Cennet-âsâ bir bahar

Yusuf Bey: “Bedîüzzaman’ı çağdaşlarından ayıran en temel özellik nedir?”

Bedîüzzaman, Arş-ı Azam’dan gelen Kur’ân ve onun tebliğcisi Hazret-i Muhammed (asm) ile modern çağın akıllı ve zekî insanı arasında köprü kurmuş çağdaş bir İslâm âlimidir. Cehâlet yerine ilim ve mârifet; atâlet ve tembellik yerine çalışkanlık; adâvet ve düşmanlık yerine, dostluk ve muhabbet; yeis ve ümitsizlik yerine, ümit ve emel; bedduâ ve tel’in yerine duâ ve şefkat; takiyye ve kararsızlık yerine, sabır ve sebat; baskı ve istibdat yerine, hürriyet ve Cumhuriyet1; kargaşa ve ayaklanma yerine, âsâyişi muhafaza ve birlik-beraberlik2; kişisel menfaatler yerine milletin menfaati3; enâniyet ve benlik hasisliği yerine, ubûdiyet ve “biz” bilinci; karanlık yerine, aydınlık; zulmet yerine, nûr; seyyiât yerine, hasenât; küfür ve şirk yerine, îman ve tevhid; taklidî îman yerine, tahkikî îman; kör taassup ve teslimiyet yerine, araştırmacı ve sorgucu yaklaşım; varsayım yerine, tasdik; teslim yerine, îman; mârifet yerine şehâdet ve şuhud; tasavvuf yerine, bizzat hakîkat; dâvâ yerine, dâvâ içinde burhân4; velâyet-i suğrâ yerine, velâyet-i kübrâ5 Bedîüzzaman Saîd Nursî’nin bir asra yakın ilim ve tefekkür hayatında hep temsil ettiği en temel aksiyon birimleri olmuştur.

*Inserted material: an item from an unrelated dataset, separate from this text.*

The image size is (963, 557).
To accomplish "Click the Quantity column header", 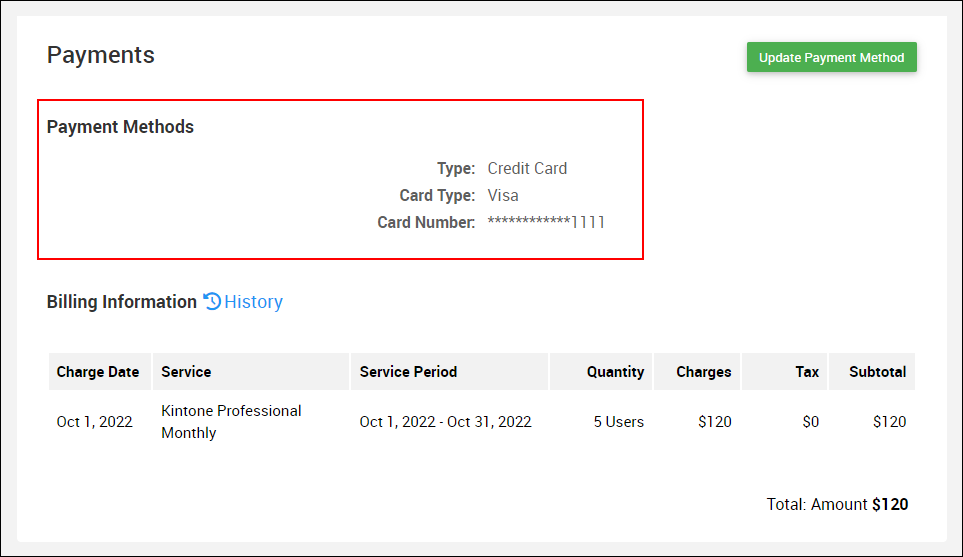I will (x=615, y=372).
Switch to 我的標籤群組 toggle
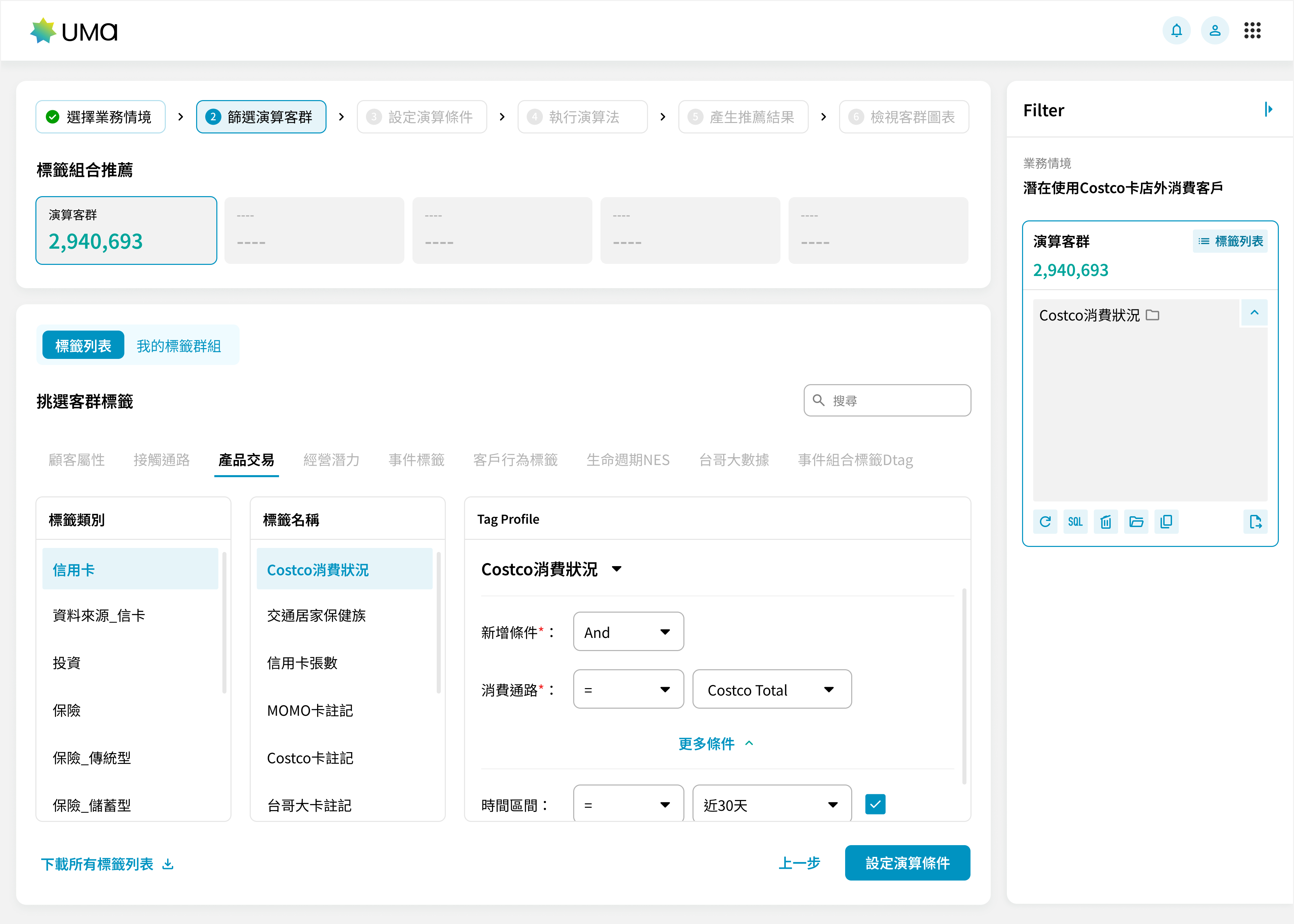This screenshot has width=1294, height=924. [179, 346]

Bedîüzzaman’ın en farklı yanlarından birisi, ümit ile dinamizmi kucaklaştırmış olmasıdır. Bedîüzzaman Saîd Nursî, İslâmiyetin ve Kur’ân’ın istikbâlde söz sahibi olmaya hakkı bulunduğunu ve dünyanın bunu bir ortak payda olarak kabul etmeye doğru gittiğini bundan bir asır önce, herkesin ümitsizlik girdabında boğulduğu günlerde görmüş ve bunu, “İstikbal yalnız ve yalnız İslâmiyetin olacak!” 6 sözleriyle müjdelemiş, nedenlerini de açıklamıştır.

Ancak bunun için, Müslüman’a vazgeçilmez işler ve vazifeler düşmektedir.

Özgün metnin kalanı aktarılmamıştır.